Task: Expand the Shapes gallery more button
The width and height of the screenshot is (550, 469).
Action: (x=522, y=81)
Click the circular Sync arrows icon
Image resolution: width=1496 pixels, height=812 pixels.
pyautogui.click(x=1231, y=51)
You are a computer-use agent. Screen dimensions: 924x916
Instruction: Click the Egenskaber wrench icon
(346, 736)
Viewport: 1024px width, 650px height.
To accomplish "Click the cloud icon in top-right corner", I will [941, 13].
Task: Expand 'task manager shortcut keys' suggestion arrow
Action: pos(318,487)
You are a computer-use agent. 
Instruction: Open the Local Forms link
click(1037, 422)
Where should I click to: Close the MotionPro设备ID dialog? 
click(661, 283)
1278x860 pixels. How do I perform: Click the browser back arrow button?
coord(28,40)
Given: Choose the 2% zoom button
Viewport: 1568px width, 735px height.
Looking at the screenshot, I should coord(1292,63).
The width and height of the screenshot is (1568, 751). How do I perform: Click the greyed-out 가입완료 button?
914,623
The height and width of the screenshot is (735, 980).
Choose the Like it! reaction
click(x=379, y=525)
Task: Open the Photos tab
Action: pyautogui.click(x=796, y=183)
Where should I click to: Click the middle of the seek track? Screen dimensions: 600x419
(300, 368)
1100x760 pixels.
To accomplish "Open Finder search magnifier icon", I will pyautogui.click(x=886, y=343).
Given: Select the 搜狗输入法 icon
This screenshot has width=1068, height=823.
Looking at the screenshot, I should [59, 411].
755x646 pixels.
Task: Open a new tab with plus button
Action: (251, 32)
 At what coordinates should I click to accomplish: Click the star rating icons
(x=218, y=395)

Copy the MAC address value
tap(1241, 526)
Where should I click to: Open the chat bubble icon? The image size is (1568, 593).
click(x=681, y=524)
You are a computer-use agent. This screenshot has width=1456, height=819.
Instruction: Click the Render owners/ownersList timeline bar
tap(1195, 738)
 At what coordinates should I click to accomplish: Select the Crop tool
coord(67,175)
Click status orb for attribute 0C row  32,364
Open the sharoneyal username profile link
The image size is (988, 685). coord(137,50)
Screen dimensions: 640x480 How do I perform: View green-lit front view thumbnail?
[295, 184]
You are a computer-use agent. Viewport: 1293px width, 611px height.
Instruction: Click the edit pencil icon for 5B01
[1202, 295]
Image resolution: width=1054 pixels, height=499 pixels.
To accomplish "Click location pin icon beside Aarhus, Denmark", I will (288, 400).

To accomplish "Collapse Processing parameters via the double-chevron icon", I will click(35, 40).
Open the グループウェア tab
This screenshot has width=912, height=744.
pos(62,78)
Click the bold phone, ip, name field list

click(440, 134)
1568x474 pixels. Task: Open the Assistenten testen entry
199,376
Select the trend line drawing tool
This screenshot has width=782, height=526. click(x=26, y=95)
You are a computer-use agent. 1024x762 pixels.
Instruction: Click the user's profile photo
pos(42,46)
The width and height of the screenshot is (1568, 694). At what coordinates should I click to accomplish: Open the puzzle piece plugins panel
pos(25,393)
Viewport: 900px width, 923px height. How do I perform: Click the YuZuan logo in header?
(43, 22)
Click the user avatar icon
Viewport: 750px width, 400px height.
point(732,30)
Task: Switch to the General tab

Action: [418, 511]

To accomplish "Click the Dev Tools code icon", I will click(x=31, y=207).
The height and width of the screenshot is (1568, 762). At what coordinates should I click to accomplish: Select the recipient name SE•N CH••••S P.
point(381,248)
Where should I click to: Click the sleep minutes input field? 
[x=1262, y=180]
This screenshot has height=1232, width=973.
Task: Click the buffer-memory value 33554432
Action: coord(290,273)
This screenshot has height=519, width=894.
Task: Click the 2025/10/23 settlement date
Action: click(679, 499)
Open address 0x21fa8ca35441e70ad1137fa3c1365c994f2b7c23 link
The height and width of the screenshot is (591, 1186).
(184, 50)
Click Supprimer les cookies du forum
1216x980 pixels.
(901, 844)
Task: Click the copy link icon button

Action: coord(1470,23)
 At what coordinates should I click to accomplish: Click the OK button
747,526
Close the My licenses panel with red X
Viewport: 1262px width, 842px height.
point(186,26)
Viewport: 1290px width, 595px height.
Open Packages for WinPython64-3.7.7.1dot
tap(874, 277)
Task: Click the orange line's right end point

**********

Requirement
Please make an exact copy of the entries, down to the last character.

Answer box
Task: Expand the Shapes gallery more button
The width and height of the screenshot is (550, 469).
Action: (x=522, y=81)
Click the circular Sync arrows icon
Image resolution: width=1496 pixels, height=812 pixels.
pyautogui.click(x=1231, y=51)
You are a computer-use agent. Screen dimensions: 924x916
Instruction: Click the Egenskaber wrench icon
(346, 736)
Viewport: 1024px width, 650px height.
To accomplish "Click the cloud icon in top-right corner", I will [941, 13].
Task: Expand 'task manager shortcut keys' suggestion arrow
Action: pos(318,487)
You are a computer-use agent. 
Instruction: Open the Local Forms link
click(1037, 422)
Where should I click to: Close the MotionPro设备ID dialog? 
click(661, 283)
1278x860 pixels. How do I perform: Click the browser back arrow button?
coord(28,40)
Given: Choose the 2% zoom button
Viewport: 1568px width, 735px height.
Looking at the screenshot, I should coord(1292,63).
The width and height of the screenshot is (1568, 751). How do I perform: Click the greyed-out 가입완료 button?
914,623
The height and width of the screenshot is (735, 980).
Choose the Like it! reaction
click(x=379, y=525)
Task: Open the Photos tab
Action: pyautogui.click(x=796, y=183)
Where should I click to: Click the middle of the seek track? Screen dimensions: 600x419
(300, 368)
1100x760 pixels.
To accomplish "Open Finder search magnifier icon", I will pyautogui.click(x=886, y=343).
Given: Select the 搜狗输入法 icon
This screenshot has width=1068, height=823.
Looking at the screenshot, I should [59, 411].
755x646 pixels.
Task: Open a new tab with plus button
Action: (251, 32)
 At what coordinates should I click to accomplish: Click the star rating icons
(x=218, y=395)

Copy the MAC address value
tap(1241, 526)
Where should I click to: Open the chat bubble icon? The image size is (1568, 593).
click(x=681, y=524)
You are a computer-use agent. This screenshot has width=1456, height=819.
Instruction: Click the Render owners/ownersList timeline bar
tap(1195, 738)
 At what coordinates should I click to accomplish: Select the Crop tool
coord(67,175)
Click status orb for attribute 0C row  32,364
Open the sharoneyal username profile link
The image size is (988, 685). coord(137,50)
Screen dimensions: 640x480 How do I perform: View green-lit front view thumbnail?
[295, 184]
You are a computer-use agent. Viewport: 1293px width, 611px height.
Instruction: Click the edit pencil icon for 5B01
[1202, 295]
Image resolution: width=1054 pixels, height=499 pixels.
To accomplish "Click location pin icon beside Aarhus, Denmark", I will (288, 400).

To accomplish "Collapse Processing parameters via the double-chevron icon", I will click(35, 40).
Open the グループウェア tab
This screenshot has width=912, height=744.
pos(62,78)
Click the bold phone, ip, name field list

click(440, 134)
1568x474 pixels. Task: Open the Assistenten testen entry
199,376
Select the trend line drawing tool
This screenshot has width=782, height=526. click(x=26, y=95)
You are a computer-use agent. 1024x762 pixels.
Instruction: Click the user's profile photo
pos(42,46)
The width and height of the screenshot is (1568, 694). At what coordinates should I click to accomplish: Open the puzzle piece plugins panel
pos(25,393)
Viewport: 900px width, 923px height. How do I perform: Click the YuZuan logo in header?
(43, 22)
Click the user avatar icon
Viewport: 750px width, 400px height.
point(732,30)
Task: Switch to the General tab

Action: [418, 511]

To accomplish "Click the Dev Tools code icon", I will click(x=31, y=207).
The height and width of the screenshot is (1568, 762). At what coordinates should I click to accomplish: Select the recipient name SE•N CH••••S P.
point(381,248)
Where should I click to: Click the sleep minutes input field? 
[x=1262, y=180]
This screenshot has height=1232, width=973.
Task: Click the buffer-memory value 33554432
Action: coord(290,273)
This screenshot has height=519, width=894.
Task: Click the 2025/10/23 settlement date
Action: click(679, 499)
Open address 0x21fa8ca35441e70ad1137fa3c1365c994f2b7c23 link
The height and width of the screenshot is (591, 1186).
(184, 50)
Click Supprimer les cookies du forum
1216x980 pixels.
(901, 844)
Task: Click the copy link icon button

Action: coord(1470,23)
 At what coordinates should I click to accomplish: Click the OK button
747,526
Close the My licenses panel with red X
Viewport: 1262px width, 842px height.
point(186,26)
Viewport: 1290px width, 595px height.
Open Packages for WinPython64-3.7.7.1dot
tap(874, 277)
Task: Click the orange line's right end point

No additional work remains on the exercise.